# When the doorbell rings …



## Gaffboat (Mar 11, 2012)

the barking starts at our house. You know what I’m talking about if you own dogs. This doorbell plate could be adapted just for Halloween but in my case it works year round and kinda’ fits in with the whole ‘secret lair’ routine. This was carved in 1/4” maple and is about 2.5” x 4.75” and is a quickie on the cnc because it carves and cuts out in about 6 minutes. The idea isn't original. I saw something similar made out of clay somewhere on the net.


----------



## kp91 (Sep 10, 2004)

Gaffboat said:


> the barking starts at our house. You know what I’m talking about if you own dogs.
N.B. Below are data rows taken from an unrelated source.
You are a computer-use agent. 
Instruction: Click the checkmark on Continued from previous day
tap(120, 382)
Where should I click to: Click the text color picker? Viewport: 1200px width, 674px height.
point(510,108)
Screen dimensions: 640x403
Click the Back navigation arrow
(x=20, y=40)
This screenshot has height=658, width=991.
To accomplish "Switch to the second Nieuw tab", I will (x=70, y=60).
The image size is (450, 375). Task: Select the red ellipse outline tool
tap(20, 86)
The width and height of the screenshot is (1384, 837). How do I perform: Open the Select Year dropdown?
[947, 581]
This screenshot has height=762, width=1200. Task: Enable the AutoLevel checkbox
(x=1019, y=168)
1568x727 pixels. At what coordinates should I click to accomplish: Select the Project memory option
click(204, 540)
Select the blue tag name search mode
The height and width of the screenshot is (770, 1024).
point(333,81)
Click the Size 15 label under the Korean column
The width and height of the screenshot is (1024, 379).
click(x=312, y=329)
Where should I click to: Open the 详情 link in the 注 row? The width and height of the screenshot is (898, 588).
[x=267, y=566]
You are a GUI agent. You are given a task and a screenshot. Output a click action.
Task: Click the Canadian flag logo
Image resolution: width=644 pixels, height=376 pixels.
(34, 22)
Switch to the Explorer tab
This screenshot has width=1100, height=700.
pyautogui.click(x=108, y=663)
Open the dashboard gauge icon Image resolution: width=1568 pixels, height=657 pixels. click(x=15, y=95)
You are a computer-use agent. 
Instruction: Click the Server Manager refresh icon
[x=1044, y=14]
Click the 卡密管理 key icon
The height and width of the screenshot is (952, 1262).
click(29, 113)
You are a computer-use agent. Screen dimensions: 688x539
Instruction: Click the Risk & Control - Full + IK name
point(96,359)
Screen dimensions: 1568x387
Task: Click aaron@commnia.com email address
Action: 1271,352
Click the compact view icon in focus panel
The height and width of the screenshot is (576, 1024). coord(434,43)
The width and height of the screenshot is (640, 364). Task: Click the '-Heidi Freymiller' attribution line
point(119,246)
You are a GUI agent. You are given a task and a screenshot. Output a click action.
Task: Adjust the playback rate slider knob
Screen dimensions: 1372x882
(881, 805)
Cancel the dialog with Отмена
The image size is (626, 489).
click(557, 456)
This doorbell plate could be adapted just for Halloween but in my case it works year round and kinda’ fits in with the whole ‘secret lair’ routine. This was carved in 1/4” maple and is about 2.5” x 4.75” and is a quickie on the cnc because it carves and cuts out in about 6 minutes. The idea isn't original. I saw something similar made out of clay somewhere on the net.


Oliver!

Absolutely Awesome!


----------



## Pounamu (Oct 10, 2017)

Love it!!


----------



## RainMan 2.0 (May 6, 2014)

This is a good one . When I go to my friends house and knock on there door, there 3 dogs come runnimg to the door barking there brains out .
So much that there neighbors phoned the town on them because of the noise . This would be perfect


----------



## Stick486 (Jan 4, 2013)

I want one...


----------



## DesertRatTom (Jul 3, 2012)

I've come to rely on my little guy's barking when something's going on outside.


----------



## hawkeye10 (Jul 28, 2015)

There you go again Oliver with some good stuff. :grin:


----------



## Shop guy (Nov 22, 2012)

Love it.


----------



## Rogerdodge (Apr 24, 2014)

Montgomery Burns would thoroughly approve !


----------



## RÖENTGEEP (Feb 18, 2014)

Stick486 said:


> I want one...


One dog? >


----------



## Stick486 (Jan 4, 2013)

RÖENTGEEP said:


> One dog? >


I don't know what I'd do w/ just one...


----------



## MT Stringer (Aug 15, 2012)

I like it. Good job, Oliver.


----------



## TenGees (Sep 12, 2012)

Nice one, Oliver.


----------



## harrysin (Jan 15, 2007)

As much as I would love to have such a beautiful sign, it would be unnecessary because our little pooch has amazing hearing, she can hear footsteps before they reach the drive, and cars of frequent visitors she starts going berserk when they turn into the bottom of the street.


----------



## OutoftheWoodwork (Oct 4, 2012)

LOVE it!!!


----------



## kp91 (Sep 10, 2004)

Stick486 said:


> I want one...



The Bride did as well. Unfortunately we don't have a 'round' button, so I made a wee little sign. 3" x 5" scrap corian.

It has an initial coat of black on it now, I will probably add more black on the sides before clear coating it. it will be mounted right next to the door bell.

Thanks for the inspiration!


----------